Granted, we were hurrying to protect a child, but we were hurrying towards help rather than away from danger. Still, I thought, perhaps Mary felt this way. Isolated and alone in a vast wilderness, scared for her Child's safety, yet determined, doing all she could to protect Him, hot, tired, and relying on trust in God. Every mother is aware of the strength, endurance and sheer fierce determination to protect that is mysteriously added to our personalities during childbirth. I guess it could be called 'the graces of motherhood.' Never had I had to draw on it to so deliberately and consciously. It was also more 'portaging'-carrying on in faith and belief, in spite of the silence from God, the absence of confirming signs.

Once we finished the portage, we still had to paddle the length of Grand Lake to our car, then we would drive for an hour to the nearest hospital. Grand Lake is a long narrow lake, crossed at the halfway point by a railway bridge. The wind was in our faces and the paddling was slow. We prayed a rosary as we paddled along. In an hour, we had finished 12 decades and reached the railway bridge.

There were people having lunch on the embankment.

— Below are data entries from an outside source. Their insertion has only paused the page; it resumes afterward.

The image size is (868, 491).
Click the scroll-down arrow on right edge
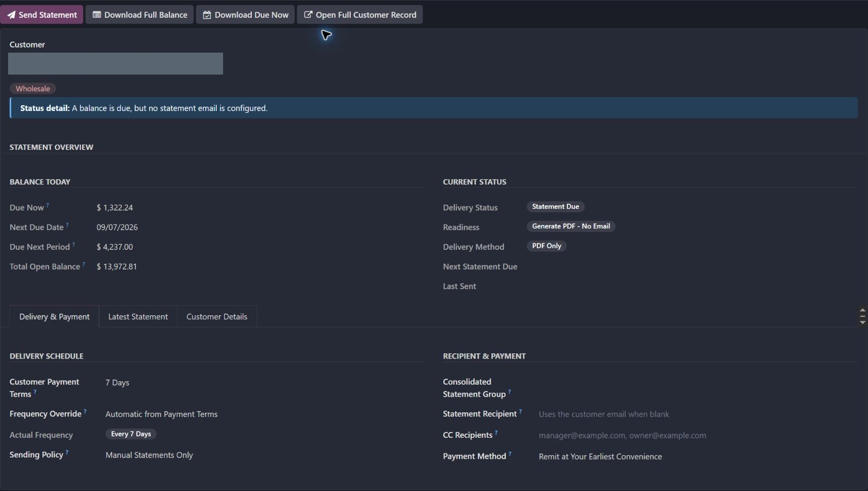pyautogui.click(x=862, y=322)
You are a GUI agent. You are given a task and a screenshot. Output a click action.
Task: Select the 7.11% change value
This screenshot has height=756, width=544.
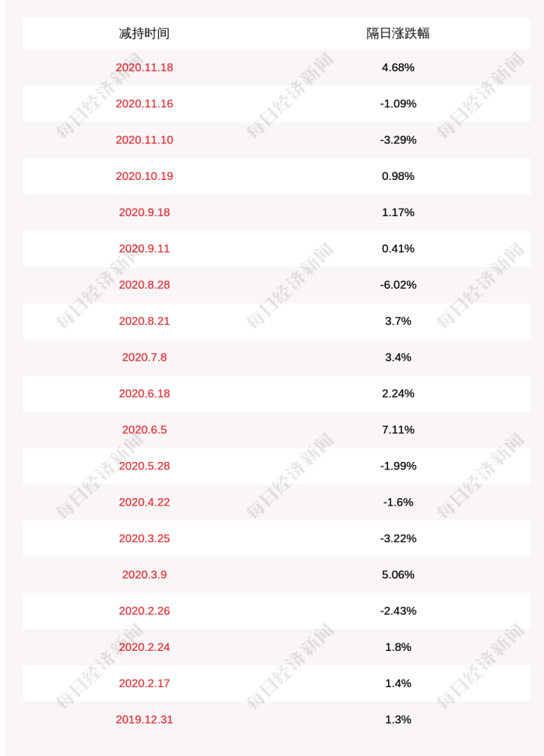point(398,429)
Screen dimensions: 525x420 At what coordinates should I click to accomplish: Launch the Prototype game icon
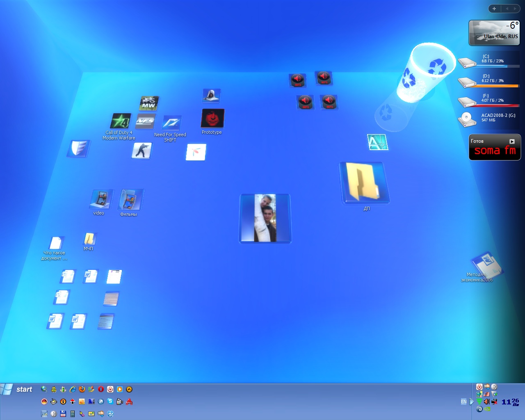[212, 119]
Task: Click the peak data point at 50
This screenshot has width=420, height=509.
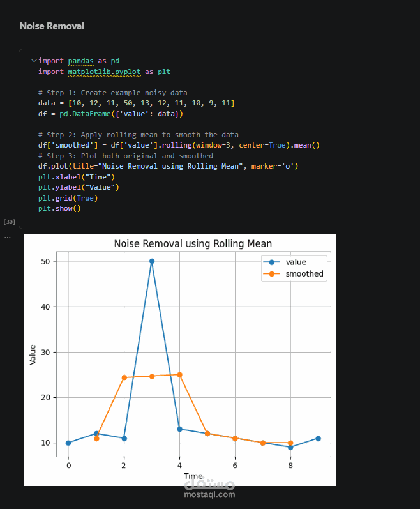Action: click(x=152, y=261)

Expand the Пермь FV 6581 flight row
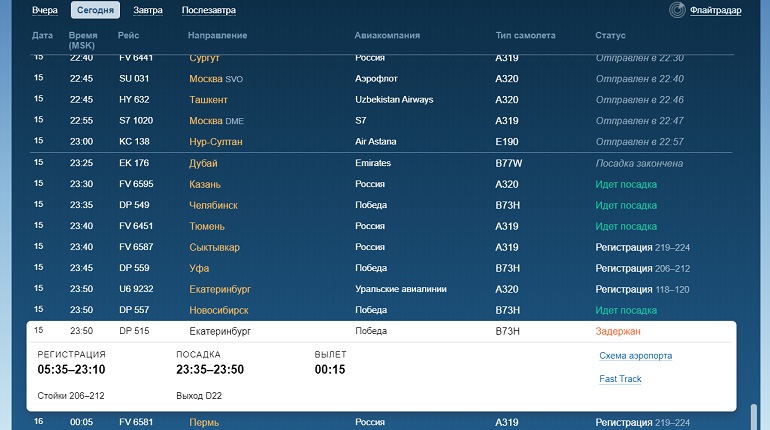pos(381,422)
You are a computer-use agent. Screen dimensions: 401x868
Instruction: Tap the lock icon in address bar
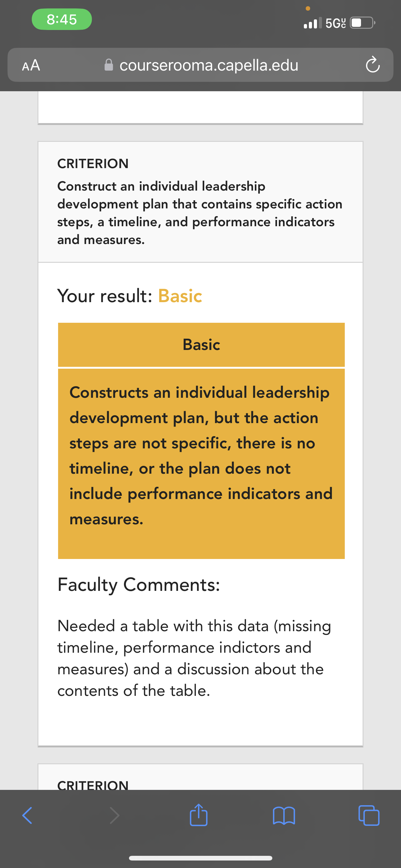[x=109, y=65]
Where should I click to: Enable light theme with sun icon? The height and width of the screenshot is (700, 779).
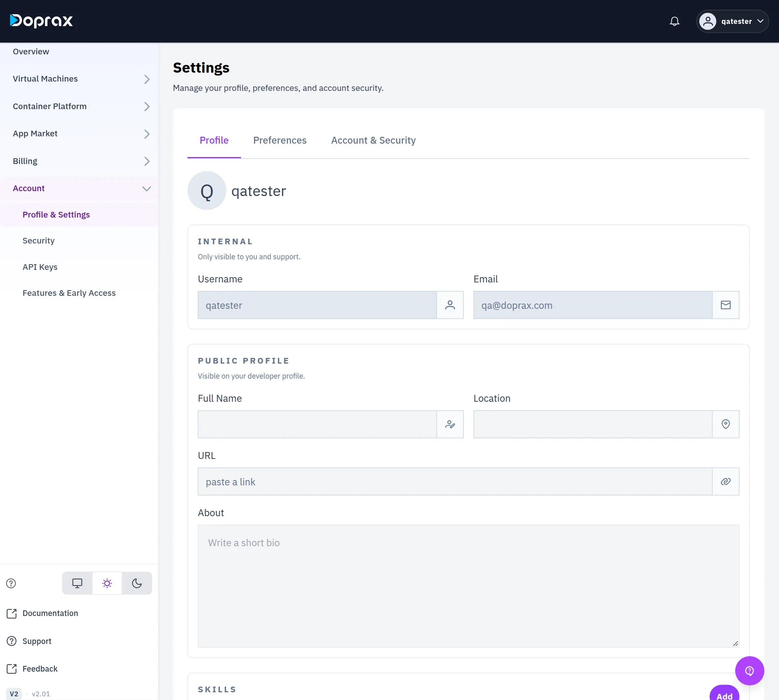[x=107, y=583]
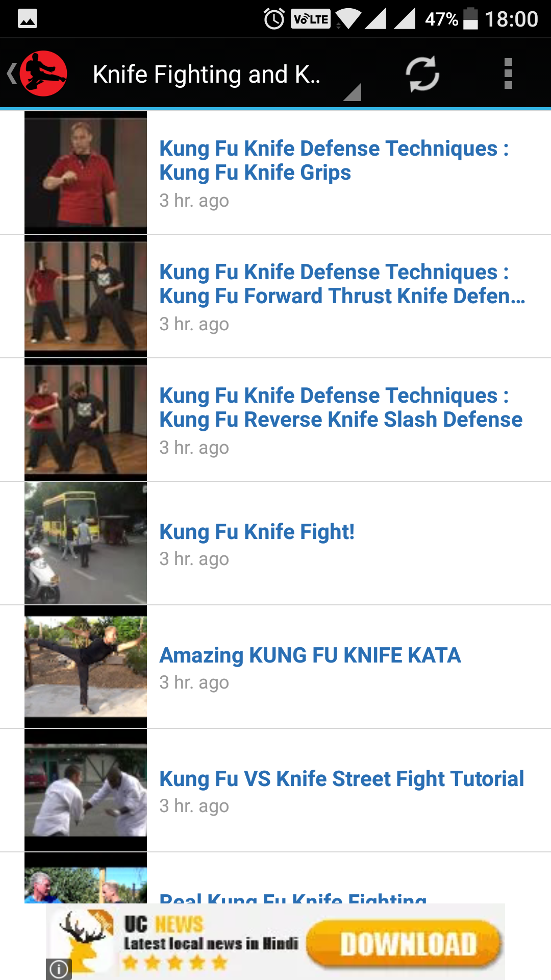Tap the alarm clock status icon
Viewport: 551px width, 980px height.
[x=274, y=19]
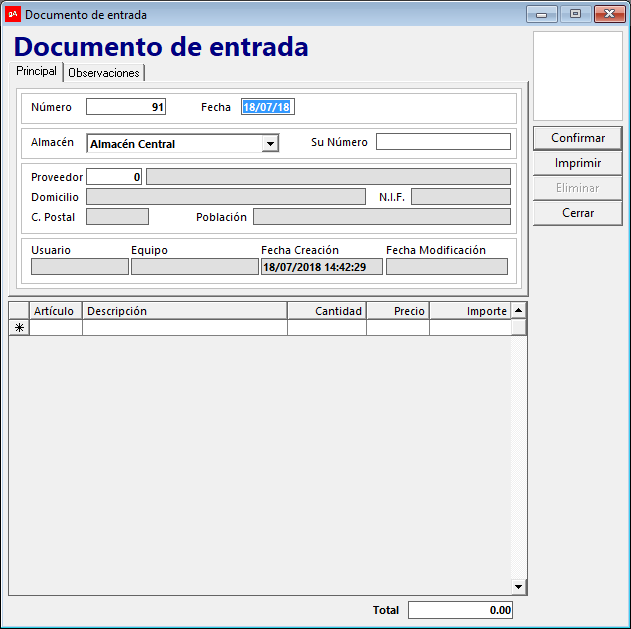Click the empty image box top right
This screenshot has height=629, width=631.
pyautogui.click(x=577, y=76)
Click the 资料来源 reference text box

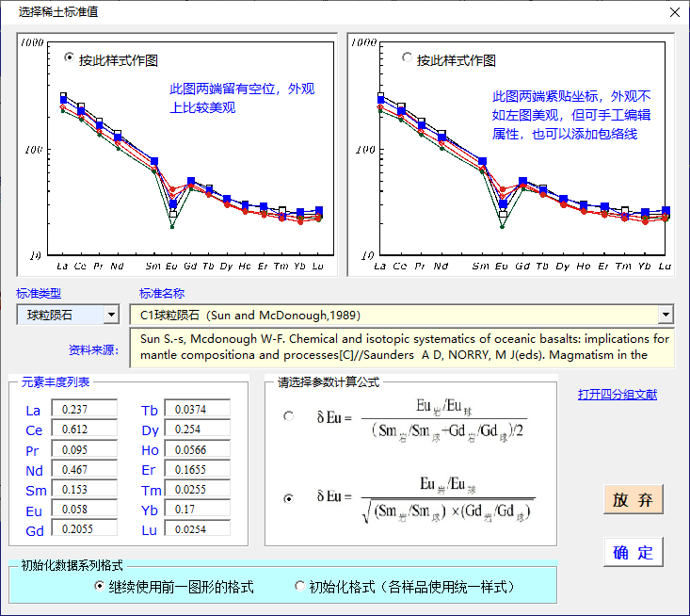[x=406, y=347]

As we drew closer, I called 'Are you headed for Greenleaf Lake?' 'Yes,' they answered. I could see two children, a fortyish man and woman, and an older man. 'We've had an medical emergency and have left part of our party behind.' I started. 'When you get there, could you keep an eye out...' 'What kind of medical emergency?' the woman interrupted. 'Our little boy has scratched his cornea,' I answered. 'Why?' 'Because I'm a doctor.' she answered.

I couldn't believe it. Was this an answer to my prayers and end to my spiritual drought, or just a fortuitous meeting? To meet a doctor in the middle of the wilderness seemed too much to hope for, an unreasonable, impossible request I hadn't even made.

Yet, here was a doctor just when we needed one. With a complete first aid kit including ophthalmic antibiotic ointment and eye patches. At a sheltered flat landing place, the only one for miles. In plenty of time for us to return to Greenleaf Lake well before dark. Every need, every circumstance had been answered.

Later that afternoon, I remembered a legend about the Flight into Egypt. I told it to Peter, Robert and Sarah as we trudged yet again up the six kilometer hill, (our third time over this portage!)

'As the Holy Family hurried away from Bethlehem after the angel's warning that the Infant was in danger, they passed a farmer in his fields outside the city walls. It was early in the morning, just after dawn, and the farmer was sowing grain in his freshly plowed fields. He nodded as they passed. Joseph leading the donkey carrying Mary and Jesus, smiled and raised a hand in greeting. Later that day, almost evening time, a group of Roman soldiers came marching out of Bethlehem on the same road. All that day, Bethlehem had echoed with screams, sobs and the sounds of running feet. The farmer had wondered at the sounds. The Roman soldiers called the farmer out of his field and harshly demanded, 'Has a man and woman carrying a baby passed this way?' 'Oh, yes,' the farmer assured them. 'They passed as I was sowing my grain.' And half turning, he waved a hand toward his field, rich with tall grain, ripe and ready to harvest.'

We walked in silence for awhile. What was arranged for us seemed, to me, to be no less miraculous. With God, nothing is impossible, and nothing is overlooked.

There is more to this story, a more serious medical emergency, more miraculous co-incidences and help arriving just when needed. More signs and confirmation that for me, the portaging may be over for awhile, the lake is in sight. And that however little we resemble the Holy Family, God is watching over us as He did Mary, Joseph and His Blessed Son, Jesus. I tell the rest in another article.

Before we left the camp site on Greenleaf Lake, big brother Andrew held Robert (with his eye bandaged) while we packed a lunch and gave last minute instructions to the other children.